Well, we’re not quite where we started. I’ve learned a little more about science and its methods since I worked on the Lariam story, and now I know why this whole episode has gone on so long: “Entia non sunt multiplicanda sine necessitate.” Allow me to translate this epigram attributed to philosopher and theologian William of Occam centuries ago:
“Entities must not be multiplied unnecessarily.” This is the law of ontological parsimony that -- allow me to translate further -- means, in essence, the simplest explanation for unusual phenomena is the one that should be studied first, and either disproven or embraced, before more complicated theories -- ones that require more facts and theories, more “entities” -- are embraced. In practice, it means that if the Army gave a drug that can cause psychosis, suicide and homicide to tens of thousands of soldiers, and those effects can persist long after they stop taking it, and we observe a pattern of psychosis, suicide and homicide in those soldiers, some of it quite persistent, we need to check that correlation out pretty carefully.
I said this is a case where the bad guys won, but I should point out the following dispatch from Stars and Stripes last month: “The Army has dropped Lariam — the drug linked to side effects including suicidal tendencies, anxiety, aggression and paranoia — as its preferred protection against malaria because doctors had inadvertently prescribed it to people who should not take it.
“Lariam, the brand name for mefloquine, should not be given to anyone with symptoms of a brain injury, depression or anxiety disorder, which describes many troops who have deployed to Iraq or Afghanistan.
“The Army’s new choice for anti-malarial protection is doxycycline, a generic antibiotic.
“’In areas where doxycycline and mefloquine are equally efficacious in preventing malaria, doxycycline is the drug of choice,’ Army Surgeon General Lt. Gen. Eric Schoomaker said in a memo dated Feb. 2.”
So no more Lariam and no one accountable -- just the death and destruction it caused our Army and the mayhem it will wreck on our veterans. Maybe Eric Shinseki, who spoke truth to power as Army chief of staff and lost his job over it before the Iraq war, and is now head of the VA, ought to check it out.
After our Lariam investigation and Mark’s stellar work on the mistreatment of Iraq vets, we went our own ways, Mark to Salon, where he continues to do the best work on veterans problems of any reporter in the country (he broke the Walter Reed story, of which The Washington Post’s Pulitzer Gold Medal investigation was derivative -- better to be copied than ignored).

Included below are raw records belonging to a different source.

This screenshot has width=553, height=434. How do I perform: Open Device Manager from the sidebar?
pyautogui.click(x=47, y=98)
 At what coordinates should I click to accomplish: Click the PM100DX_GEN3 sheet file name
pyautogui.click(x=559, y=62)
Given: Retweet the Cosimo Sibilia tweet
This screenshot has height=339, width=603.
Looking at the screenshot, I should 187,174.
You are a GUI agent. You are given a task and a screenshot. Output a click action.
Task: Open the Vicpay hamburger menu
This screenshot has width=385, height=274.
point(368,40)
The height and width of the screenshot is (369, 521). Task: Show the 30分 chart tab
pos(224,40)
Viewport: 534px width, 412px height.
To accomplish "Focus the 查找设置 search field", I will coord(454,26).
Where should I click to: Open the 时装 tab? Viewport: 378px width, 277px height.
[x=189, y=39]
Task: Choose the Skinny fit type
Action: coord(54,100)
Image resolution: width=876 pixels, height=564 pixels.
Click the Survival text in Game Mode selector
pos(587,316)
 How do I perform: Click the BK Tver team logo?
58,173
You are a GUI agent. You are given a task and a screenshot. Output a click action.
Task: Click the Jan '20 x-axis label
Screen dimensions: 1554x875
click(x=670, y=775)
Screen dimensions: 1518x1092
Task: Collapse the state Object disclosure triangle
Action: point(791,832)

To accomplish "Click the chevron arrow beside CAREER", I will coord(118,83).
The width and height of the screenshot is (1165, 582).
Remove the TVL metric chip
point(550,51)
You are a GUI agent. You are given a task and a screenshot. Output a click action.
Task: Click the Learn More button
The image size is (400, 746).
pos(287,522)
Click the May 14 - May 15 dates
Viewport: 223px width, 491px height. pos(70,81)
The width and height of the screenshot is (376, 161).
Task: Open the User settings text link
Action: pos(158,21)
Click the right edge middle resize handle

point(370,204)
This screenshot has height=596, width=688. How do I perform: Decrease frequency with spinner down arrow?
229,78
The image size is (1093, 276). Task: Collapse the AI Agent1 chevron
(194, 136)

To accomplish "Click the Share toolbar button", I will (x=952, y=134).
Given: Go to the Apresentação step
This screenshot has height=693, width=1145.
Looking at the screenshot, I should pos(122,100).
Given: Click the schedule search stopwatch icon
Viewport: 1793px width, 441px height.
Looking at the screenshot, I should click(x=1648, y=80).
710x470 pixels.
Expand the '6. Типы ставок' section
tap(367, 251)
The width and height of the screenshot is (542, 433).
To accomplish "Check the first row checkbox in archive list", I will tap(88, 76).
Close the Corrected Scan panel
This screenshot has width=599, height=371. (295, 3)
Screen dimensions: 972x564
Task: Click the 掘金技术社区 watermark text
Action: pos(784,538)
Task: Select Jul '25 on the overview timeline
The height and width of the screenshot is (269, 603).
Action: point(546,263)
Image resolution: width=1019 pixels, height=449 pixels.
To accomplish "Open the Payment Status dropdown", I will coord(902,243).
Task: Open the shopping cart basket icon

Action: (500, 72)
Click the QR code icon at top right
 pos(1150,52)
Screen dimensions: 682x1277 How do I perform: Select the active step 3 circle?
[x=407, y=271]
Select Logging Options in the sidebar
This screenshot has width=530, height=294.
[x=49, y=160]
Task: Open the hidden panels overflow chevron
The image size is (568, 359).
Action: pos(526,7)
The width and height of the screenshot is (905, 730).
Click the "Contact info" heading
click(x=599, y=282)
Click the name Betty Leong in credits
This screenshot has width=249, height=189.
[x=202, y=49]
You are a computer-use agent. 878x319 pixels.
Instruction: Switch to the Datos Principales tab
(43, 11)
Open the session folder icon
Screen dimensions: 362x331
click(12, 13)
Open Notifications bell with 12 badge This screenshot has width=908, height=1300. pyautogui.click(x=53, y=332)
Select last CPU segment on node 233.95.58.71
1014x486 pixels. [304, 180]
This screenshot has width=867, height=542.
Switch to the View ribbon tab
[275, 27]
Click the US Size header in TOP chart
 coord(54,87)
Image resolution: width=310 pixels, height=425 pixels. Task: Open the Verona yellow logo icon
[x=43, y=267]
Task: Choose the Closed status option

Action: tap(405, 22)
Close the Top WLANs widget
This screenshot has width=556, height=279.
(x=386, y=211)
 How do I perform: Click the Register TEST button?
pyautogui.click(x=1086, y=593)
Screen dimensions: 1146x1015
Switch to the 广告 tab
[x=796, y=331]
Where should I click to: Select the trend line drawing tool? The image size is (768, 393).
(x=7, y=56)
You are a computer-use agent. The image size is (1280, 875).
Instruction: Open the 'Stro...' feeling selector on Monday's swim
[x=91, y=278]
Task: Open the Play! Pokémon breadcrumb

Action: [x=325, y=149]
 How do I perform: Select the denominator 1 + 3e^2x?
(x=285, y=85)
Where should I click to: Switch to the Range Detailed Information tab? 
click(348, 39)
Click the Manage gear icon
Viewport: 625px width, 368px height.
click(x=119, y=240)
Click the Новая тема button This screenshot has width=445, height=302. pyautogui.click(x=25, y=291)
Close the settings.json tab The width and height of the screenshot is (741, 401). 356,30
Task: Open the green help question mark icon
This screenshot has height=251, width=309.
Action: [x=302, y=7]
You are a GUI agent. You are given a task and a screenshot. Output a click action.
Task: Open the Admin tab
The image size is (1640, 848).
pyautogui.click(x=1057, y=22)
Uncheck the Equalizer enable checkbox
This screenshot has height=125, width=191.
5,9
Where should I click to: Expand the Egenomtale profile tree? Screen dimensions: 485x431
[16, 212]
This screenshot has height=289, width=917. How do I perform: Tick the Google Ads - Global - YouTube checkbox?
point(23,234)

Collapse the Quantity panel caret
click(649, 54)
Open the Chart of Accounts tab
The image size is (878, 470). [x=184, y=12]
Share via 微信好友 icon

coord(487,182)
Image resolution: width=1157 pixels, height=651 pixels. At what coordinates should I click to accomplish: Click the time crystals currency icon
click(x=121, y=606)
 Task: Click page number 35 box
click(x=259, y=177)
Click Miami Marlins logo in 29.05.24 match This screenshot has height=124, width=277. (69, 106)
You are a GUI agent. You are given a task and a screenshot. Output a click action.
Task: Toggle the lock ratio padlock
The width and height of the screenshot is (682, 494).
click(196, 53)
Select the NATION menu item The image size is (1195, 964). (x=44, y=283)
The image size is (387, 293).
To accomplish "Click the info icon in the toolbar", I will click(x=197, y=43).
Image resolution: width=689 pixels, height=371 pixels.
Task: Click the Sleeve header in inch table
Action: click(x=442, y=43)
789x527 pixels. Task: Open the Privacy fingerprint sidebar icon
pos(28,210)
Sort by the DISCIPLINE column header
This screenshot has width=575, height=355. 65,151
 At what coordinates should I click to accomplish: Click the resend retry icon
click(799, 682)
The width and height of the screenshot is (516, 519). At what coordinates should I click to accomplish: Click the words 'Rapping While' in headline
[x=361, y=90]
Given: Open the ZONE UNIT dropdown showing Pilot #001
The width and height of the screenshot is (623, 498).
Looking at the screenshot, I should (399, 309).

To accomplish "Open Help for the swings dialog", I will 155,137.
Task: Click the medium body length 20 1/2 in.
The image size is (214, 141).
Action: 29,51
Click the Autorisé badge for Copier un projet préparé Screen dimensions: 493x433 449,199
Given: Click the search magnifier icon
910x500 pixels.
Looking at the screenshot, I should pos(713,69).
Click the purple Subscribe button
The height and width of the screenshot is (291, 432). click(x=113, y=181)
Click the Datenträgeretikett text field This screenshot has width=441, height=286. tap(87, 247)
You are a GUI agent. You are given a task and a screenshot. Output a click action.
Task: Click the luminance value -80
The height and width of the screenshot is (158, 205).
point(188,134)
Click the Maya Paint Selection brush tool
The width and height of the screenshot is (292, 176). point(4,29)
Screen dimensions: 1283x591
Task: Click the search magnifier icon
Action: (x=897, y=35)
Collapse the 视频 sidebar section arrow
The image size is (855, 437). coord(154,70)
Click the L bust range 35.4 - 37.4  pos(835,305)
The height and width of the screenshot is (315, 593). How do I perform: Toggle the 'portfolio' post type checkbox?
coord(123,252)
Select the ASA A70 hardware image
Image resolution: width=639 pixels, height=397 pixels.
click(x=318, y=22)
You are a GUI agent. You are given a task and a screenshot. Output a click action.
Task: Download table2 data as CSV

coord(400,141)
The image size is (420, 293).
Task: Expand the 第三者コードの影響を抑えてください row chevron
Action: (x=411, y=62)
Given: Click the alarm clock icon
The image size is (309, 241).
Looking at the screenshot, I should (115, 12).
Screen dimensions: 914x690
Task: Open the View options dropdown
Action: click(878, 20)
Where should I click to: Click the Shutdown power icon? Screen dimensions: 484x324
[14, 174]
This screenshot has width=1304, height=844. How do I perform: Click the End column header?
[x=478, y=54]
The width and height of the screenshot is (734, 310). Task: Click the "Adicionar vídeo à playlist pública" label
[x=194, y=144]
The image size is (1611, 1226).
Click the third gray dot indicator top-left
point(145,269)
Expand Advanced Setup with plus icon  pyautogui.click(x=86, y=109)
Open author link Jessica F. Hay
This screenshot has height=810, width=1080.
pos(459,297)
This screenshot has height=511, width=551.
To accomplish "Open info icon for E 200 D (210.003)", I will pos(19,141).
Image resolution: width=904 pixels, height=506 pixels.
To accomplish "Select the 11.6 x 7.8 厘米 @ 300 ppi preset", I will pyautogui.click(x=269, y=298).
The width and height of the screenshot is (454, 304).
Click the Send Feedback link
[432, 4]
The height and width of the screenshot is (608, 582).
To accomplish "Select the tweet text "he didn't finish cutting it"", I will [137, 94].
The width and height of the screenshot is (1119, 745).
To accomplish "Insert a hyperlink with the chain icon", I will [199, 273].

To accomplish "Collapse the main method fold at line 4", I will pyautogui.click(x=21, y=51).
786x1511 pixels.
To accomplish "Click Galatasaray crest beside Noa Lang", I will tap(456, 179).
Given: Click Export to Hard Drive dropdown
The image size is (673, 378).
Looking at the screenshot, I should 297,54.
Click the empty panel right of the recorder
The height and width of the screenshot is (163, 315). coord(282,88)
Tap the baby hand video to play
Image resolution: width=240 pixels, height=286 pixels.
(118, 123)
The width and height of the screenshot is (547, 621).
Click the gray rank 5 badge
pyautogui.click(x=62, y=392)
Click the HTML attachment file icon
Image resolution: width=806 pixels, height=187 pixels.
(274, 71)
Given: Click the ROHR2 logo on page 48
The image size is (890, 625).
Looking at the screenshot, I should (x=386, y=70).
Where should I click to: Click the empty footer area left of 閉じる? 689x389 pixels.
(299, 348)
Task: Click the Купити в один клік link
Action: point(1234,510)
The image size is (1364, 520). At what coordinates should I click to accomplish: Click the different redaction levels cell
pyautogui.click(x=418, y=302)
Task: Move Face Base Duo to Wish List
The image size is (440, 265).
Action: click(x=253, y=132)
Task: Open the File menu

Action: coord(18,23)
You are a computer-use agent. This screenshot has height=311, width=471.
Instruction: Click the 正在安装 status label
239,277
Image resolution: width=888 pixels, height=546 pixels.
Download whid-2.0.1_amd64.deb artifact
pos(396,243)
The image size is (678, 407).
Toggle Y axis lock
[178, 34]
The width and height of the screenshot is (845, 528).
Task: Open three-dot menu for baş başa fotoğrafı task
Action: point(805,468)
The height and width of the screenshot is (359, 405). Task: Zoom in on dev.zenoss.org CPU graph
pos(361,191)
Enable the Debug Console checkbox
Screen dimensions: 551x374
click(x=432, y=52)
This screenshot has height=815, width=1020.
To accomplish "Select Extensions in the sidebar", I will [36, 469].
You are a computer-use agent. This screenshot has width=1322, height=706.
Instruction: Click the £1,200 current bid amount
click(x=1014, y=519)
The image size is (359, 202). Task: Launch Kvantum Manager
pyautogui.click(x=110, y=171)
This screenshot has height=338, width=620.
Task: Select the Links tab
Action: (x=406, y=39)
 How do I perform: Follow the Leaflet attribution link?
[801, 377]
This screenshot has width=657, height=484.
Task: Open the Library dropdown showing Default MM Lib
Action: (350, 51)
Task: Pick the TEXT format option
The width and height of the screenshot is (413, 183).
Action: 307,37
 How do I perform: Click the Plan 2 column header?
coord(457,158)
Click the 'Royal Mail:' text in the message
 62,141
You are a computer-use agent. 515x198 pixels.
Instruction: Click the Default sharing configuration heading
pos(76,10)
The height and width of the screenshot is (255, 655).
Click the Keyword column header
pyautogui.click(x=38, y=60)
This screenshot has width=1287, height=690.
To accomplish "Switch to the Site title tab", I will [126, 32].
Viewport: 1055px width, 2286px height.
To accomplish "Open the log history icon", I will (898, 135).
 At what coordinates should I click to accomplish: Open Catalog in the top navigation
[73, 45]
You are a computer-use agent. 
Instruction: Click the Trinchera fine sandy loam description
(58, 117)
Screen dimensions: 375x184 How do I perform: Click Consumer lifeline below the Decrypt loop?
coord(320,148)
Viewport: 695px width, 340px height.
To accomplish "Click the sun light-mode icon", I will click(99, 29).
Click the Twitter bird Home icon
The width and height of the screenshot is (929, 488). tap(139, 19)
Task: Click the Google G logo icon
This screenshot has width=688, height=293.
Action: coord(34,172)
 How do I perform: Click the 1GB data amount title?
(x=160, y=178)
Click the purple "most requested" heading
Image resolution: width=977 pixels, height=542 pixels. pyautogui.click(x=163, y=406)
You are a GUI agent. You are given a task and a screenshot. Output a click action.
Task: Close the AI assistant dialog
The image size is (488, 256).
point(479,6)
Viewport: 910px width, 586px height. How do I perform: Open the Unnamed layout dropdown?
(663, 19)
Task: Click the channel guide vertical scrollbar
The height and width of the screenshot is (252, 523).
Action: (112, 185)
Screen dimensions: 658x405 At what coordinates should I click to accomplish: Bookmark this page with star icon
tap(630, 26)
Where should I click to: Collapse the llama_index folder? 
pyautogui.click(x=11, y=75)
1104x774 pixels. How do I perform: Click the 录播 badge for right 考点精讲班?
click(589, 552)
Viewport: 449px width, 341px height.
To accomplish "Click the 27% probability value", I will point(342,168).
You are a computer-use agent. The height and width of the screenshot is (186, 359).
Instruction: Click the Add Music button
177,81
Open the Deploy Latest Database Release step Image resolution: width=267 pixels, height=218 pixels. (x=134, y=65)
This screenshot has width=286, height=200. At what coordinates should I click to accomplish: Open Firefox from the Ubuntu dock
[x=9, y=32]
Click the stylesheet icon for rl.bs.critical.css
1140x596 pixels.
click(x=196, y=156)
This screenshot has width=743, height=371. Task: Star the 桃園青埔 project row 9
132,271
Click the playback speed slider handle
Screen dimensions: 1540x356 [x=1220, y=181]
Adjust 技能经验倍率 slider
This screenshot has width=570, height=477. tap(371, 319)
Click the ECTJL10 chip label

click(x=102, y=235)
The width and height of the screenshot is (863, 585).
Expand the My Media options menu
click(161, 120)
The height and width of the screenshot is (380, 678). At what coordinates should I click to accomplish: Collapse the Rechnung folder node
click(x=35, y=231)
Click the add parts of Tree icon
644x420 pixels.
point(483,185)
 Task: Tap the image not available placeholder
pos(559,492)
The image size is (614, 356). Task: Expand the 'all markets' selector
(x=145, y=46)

I took the drug angle, looking more deeply into whether the same kinds of conflicts, self-dealing and media blindness we saw with Lariam could be playing out on an even bigger and more catastrophic stage -- autism.
I’ll let you be the judge of that.
--
Dan Olmsted is Editor of Age of Autism.
///////////////////////////////////////////////////////////////////////////////
Veterans and their families really should read this story.